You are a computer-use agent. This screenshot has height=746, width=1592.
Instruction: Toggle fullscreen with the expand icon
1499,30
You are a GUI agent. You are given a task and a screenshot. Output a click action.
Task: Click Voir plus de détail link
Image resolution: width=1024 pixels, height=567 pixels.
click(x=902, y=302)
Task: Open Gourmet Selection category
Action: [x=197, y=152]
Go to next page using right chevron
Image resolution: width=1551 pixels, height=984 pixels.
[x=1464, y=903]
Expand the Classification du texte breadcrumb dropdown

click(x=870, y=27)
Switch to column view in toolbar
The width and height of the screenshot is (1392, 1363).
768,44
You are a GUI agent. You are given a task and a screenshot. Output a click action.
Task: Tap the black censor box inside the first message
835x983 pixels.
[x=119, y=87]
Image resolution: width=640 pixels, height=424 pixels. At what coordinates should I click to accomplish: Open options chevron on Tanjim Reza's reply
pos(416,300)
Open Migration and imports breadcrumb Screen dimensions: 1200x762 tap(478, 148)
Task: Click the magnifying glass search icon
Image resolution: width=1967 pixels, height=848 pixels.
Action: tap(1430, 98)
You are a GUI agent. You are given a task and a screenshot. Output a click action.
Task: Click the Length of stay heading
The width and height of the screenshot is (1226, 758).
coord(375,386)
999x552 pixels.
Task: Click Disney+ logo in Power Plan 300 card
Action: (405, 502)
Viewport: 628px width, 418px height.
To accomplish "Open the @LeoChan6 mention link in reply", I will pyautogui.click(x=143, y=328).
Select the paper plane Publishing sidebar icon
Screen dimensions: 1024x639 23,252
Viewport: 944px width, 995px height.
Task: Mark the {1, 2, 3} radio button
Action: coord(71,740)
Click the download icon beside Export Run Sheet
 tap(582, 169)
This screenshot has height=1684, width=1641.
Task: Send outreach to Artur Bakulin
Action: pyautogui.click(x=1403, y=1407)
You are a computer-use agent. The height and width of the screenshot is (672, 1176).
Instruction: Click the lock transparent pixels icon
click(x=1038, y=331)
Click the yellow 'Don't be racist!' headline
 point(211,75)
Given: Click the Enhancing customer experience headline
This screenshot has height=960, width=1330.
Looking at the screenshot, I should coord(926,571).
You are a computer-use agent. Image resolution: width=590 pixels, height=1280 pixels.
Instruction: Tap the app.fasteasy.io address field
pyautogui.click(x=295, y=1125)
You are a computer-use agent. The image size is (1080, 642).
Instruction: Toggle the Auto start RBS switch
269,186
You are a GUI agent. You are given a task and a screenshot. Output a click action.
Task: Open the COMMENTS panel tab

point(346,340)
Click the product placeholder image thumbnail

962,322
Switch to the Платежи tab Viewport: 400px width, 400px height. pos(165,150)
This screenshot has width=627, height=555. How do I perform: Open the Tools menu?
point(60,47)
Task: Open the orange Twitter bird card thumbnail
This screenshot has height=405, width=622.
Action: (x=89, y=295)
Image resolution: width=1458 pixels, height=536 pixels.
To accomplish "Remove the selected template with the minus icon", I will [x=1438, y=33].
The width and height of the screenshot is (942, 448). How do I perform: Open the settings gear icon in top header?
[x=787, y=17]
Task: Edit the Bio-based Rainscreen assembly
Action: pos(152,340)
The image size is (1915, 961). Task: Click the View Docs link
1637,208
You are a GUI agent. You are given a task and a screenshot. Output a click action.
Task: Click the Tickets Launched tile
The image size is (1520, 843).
____________________
## WORK ITEM
Exactly the lines from the start of the entries through the one bearing "Task: Click the Length of stay heading" are to be output, with both ends included.

## EXERCISE SOLUTION
You are a computer-use agent. This screenshot has height=746, width=1592.
Instruction: Toggle fullscreen with the expand icon
1499,30
You are a GUI agent. You are given a task and a screenshot. Output a click action.
Task: Click Voir plus de détail link
Image resolution: width=1024 pixels, height=567 pixels.
click(x=902, y=302)
Task: Open Gourmet Selection category
Action: [x=197, y=152]
Go to next page using right chevron
Image resolution: width=1551 pixels, height=984 pixels.
[x=1464, y=903]
Expand the Classification du texte breadcrumb dropdown

click(x=870, y=27)
Switch to column view in toolbar
The width and height of the screenshot is (1392, 1363).
768,44
You are a GUI agent. You are given a task and a screenshot. Output a click action.
Task: Tap the black censor box inside the first message
835x983 pixels.
[x=119, y=87]
Image resolution: width=640 pixels, height=424 pixels. At what coordinates should I click to accomplish: Open options chevron on Tanjim Reza's reply
pos(416,300)
Open Migration and imports breadcrumb Screen dimensions: 1200x762 tap(478, 148)
Task: Click the magnifying glass search icon
Image resolution: width=1967 pixels, height=848 pixels.
Action: tap(1430, 98)
You are a GUI agent. You are given a task and a screenshot. Output a click action.
Task: Click the Length of stay heading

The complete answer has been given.